HFE is a transmembrane protein that becomes N-glycosylated during transport to the cell membrane. It acts to regulate cellular iron uptake by interacting with the Type 1 transferrin receptor and interfering with its ability to bind iron-loaded transferrin. There is also evidence that HFE regulates systemic iron levels by binding to the Type II transferrin receptor although the mechanism by which this occurs is still not well understood. Mutations to HFE that disrupt this function, or physiological conditions that decrease HFE protein levels, are associated with increased iron uptake, and its accumulation in tissues and organs. This is exemplified by the point mutation that results in conversion of cysteine residue 282 to tyrosine (C282Y), and gives rise to the majority of HFE-related hemochromatoses. The C282Y mutation prevents the formation of a disulfide bridge and disrupts the interaction with its co-chaperone β2-microglobulin. The resulting misfolded protein is retained within the endoplasmic reticulum (ER) where it activates the Unfolded Protein Response (UPR) and is subjected to proteasomal degradation.

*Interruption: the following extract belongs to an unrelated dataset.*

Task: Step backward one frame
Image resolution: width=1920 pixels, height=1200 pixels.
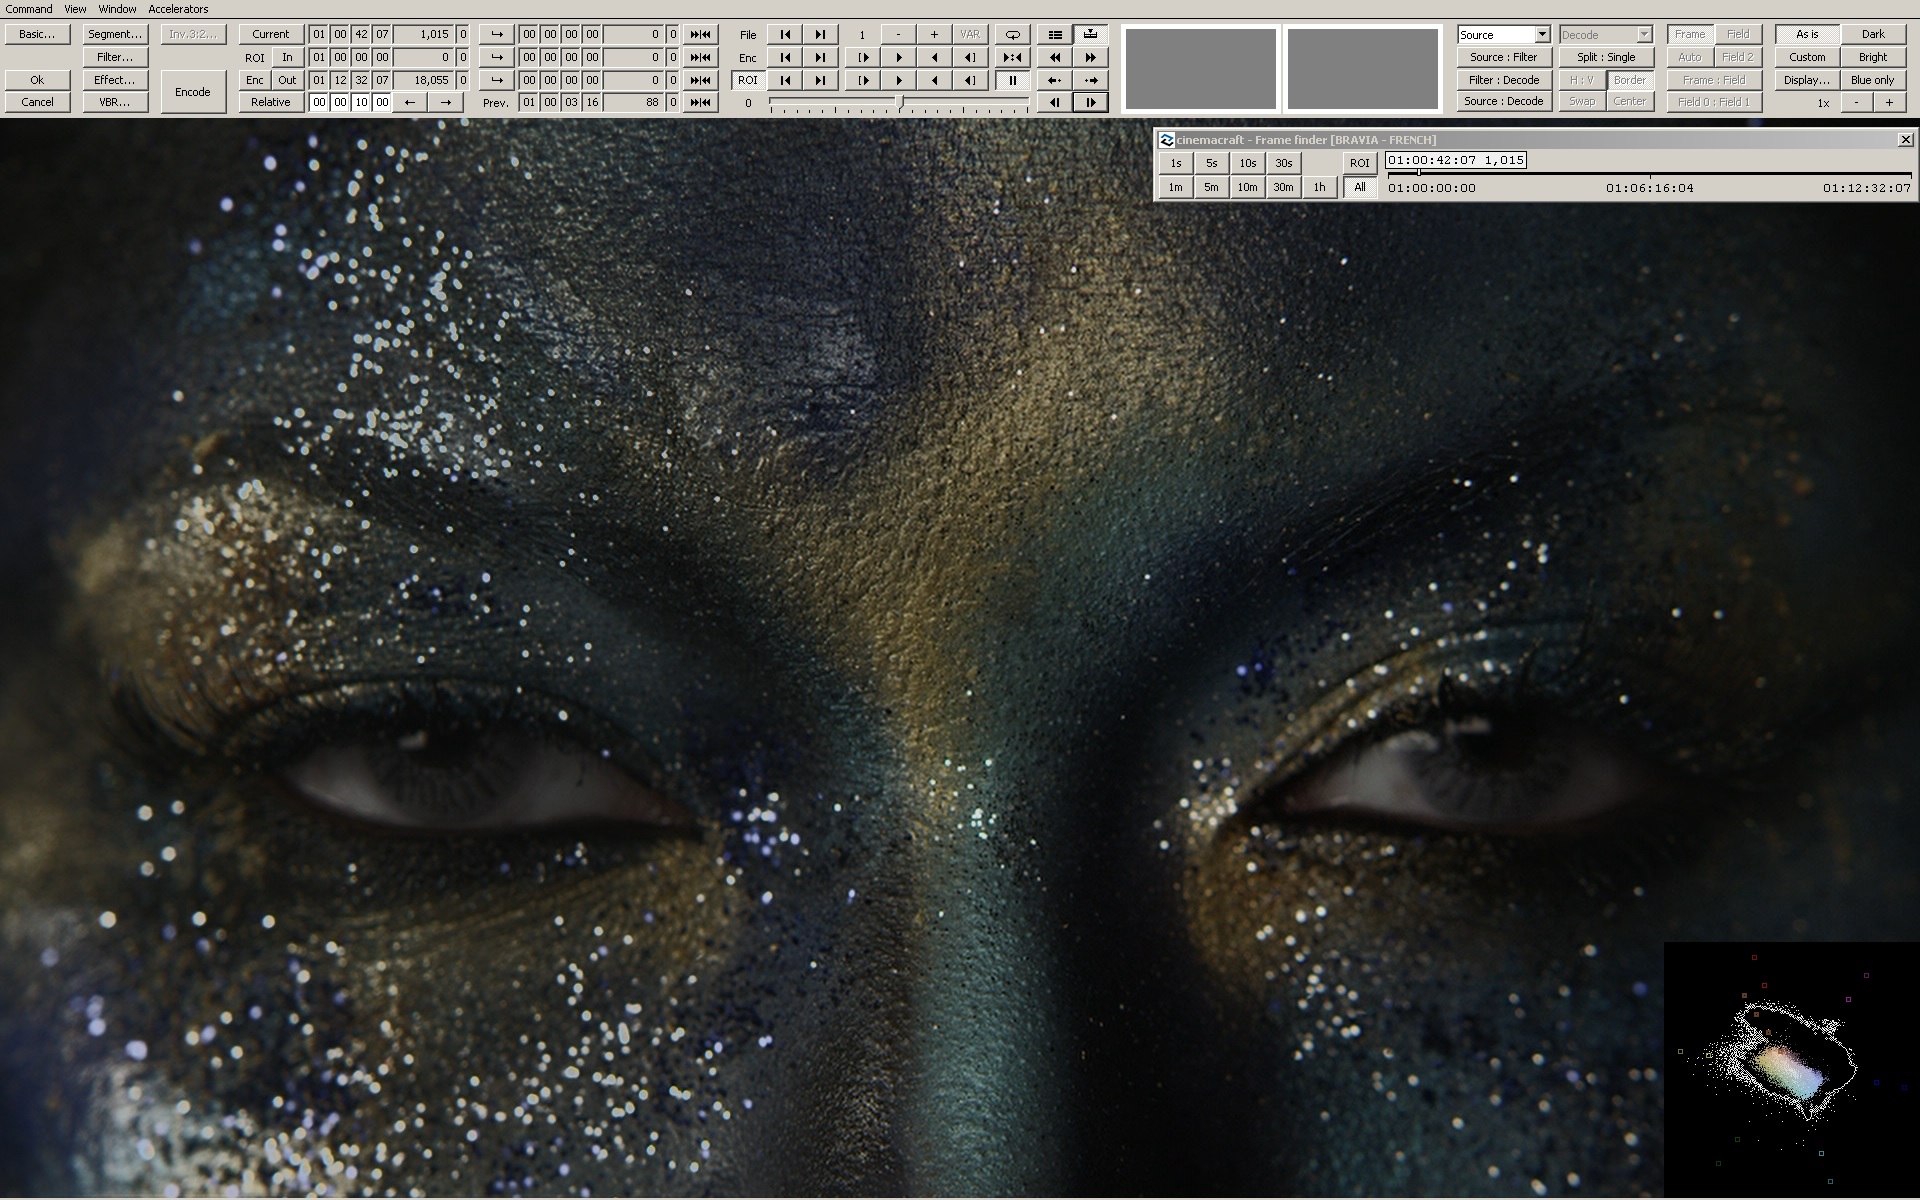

The absence of functional HFE at the cell surface leads to unregulated iron uptake and iron loading. While the E3 ubiquitin ligase involved in the degradation of HFE-C282Y has been identified, the mechanism by which it is targeted for degradation remains relatively obscure. The primary objective of this project was to further our understanding of how the iron regulatory HFE protein is targeted for degradation. Our studies suggest that the glycosylation status, and the active process of deglycosylation, are central to this process. We identified a number of additional factors that can contribute towards degradation and explored their regulation during ER stress conditions.